### YOUR GOAL
Without changing a single character, write out every record below.
──────── DATA TO USE
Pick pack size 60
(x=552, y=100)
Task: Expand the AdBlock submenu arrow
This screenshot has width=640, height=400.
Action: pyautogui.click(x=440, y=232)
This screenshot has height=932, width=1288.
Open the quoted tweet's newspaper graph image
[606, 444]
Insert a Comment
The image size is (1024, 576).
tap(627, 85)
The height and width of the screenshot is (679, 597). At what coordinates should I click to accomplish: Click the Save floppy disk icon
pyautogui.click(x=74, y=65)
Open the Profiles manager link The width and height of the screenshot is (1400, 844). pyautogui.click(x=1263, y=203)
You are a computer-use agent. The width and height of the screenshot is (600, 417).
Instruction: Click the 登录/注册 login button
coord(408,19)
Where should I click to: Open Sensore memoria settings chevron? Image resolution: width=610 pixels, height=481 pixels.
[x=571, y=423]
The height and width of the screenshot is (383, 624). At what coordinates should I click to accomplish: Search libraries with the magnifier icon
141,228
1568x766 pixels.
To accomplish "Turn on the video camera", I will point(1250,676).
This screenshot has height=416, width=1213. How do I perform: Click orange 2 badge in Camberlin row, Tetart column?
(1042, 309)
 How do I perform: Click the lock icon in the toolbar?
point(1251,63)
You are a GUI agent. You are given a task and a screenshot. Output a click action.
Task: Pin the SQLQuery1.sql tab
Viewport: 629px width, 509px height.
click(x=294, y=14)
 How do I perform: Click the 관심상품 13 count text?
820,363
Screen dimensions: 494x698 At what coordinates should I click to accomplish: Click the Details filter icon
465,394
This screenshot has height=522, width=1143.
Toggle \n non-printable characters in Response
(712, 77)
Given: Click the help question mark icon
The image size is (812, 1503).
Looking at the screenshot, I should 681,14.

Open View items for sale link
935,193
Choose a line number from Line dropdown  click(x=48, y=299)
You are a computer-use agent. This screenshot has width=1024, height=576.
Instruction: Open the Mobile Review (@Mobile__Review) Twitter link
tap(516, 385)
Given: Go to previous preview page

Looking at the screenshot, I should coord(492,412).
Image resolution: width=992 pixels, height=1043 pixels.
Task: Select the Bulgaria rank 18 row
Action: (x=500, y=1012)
────────────────
### RESPONSE FOR THIS EXERCISE
Pick pack size 60
(x=552, y=100)
Task: Expand the AdBlock submenu arrow
This screenshot has width=640, height=400.
Action: pyautogui.click(x=440, y=232)
This screenshot has height=932, width=1288.
Open the quoted tweet's newspaper graph image
[606, 444]
Insert a Comment
The image size is (1024, 576).
tap(627, 85)
The height and width of the screenshot is (679, 597). At what coordinates should I click to accomplish: Click the Save floppy disk icon
pyautogui.click(x=74, y=65)
Open the Profiles manager link The width and height of the screenshot is (1400, 844). pyautogui.click(x=1263, y=203)
You are a computer-use agent. The width and height of the screenshot is (600, 417).
Instruction: Click the 登录/注册 login button
coord(408,19)
Where should I click to: Open Sensore memoria settings chevron? Image resolution: width=610 pixels, height=481 pixels.
[x=571, y=423]
The height and width of the screenshot is (383, 624). At what coordinates should I click to accomplish: Search libraries with the magnifier icon
141,228
1568x766 pixels.
To accomplish "Turn on the video camera", I will point(1250,676).
This screenshot has height=416, width=1213. How do I perform: Click orange 2 badge in Camberlin row, Tetart column?
(1042, 309)
 How do I perform: Click the lock icon in the toolbar?
point(1251,63)
You are a GUI agent. You are given a task and a screenshot. Output a click action.
Task: Pin the SQLQuery1.sql tab
Viewport: 629px width, 509px height.
click(x=294, y=14)
 How do I perform: Click the 관심상품 13 count text?
820,363
Screen dimensions: 494x698 At what coordinates should I click to accomplish: Click the Details filter icon
465,394
This screenshot has height=522, width=1143.
Toggle \n non-printable characters in Response
(712, 77)
Given: Click the help question mark icon
The image size is (812, 1503).
Looking at the screenshot, I should 681,14.

Open View items for sale link
935,193
Choose a line number from Line dropdown  click(x=48, y=299)
You are a computer-use agent. This screenshot has width=1024, height=576.
Instruction: Open the Mobile Review (@Mobile__Review) Twitter link
tap(516, 385)
Given: Go to previous preview page

Looking at the screenshot, I should coord(492,412).
Image resolution: width=992 pixels, height=1043 pixels.
Task: Select the Bulgaria rank 18 row
Action: (x=500, y=1012)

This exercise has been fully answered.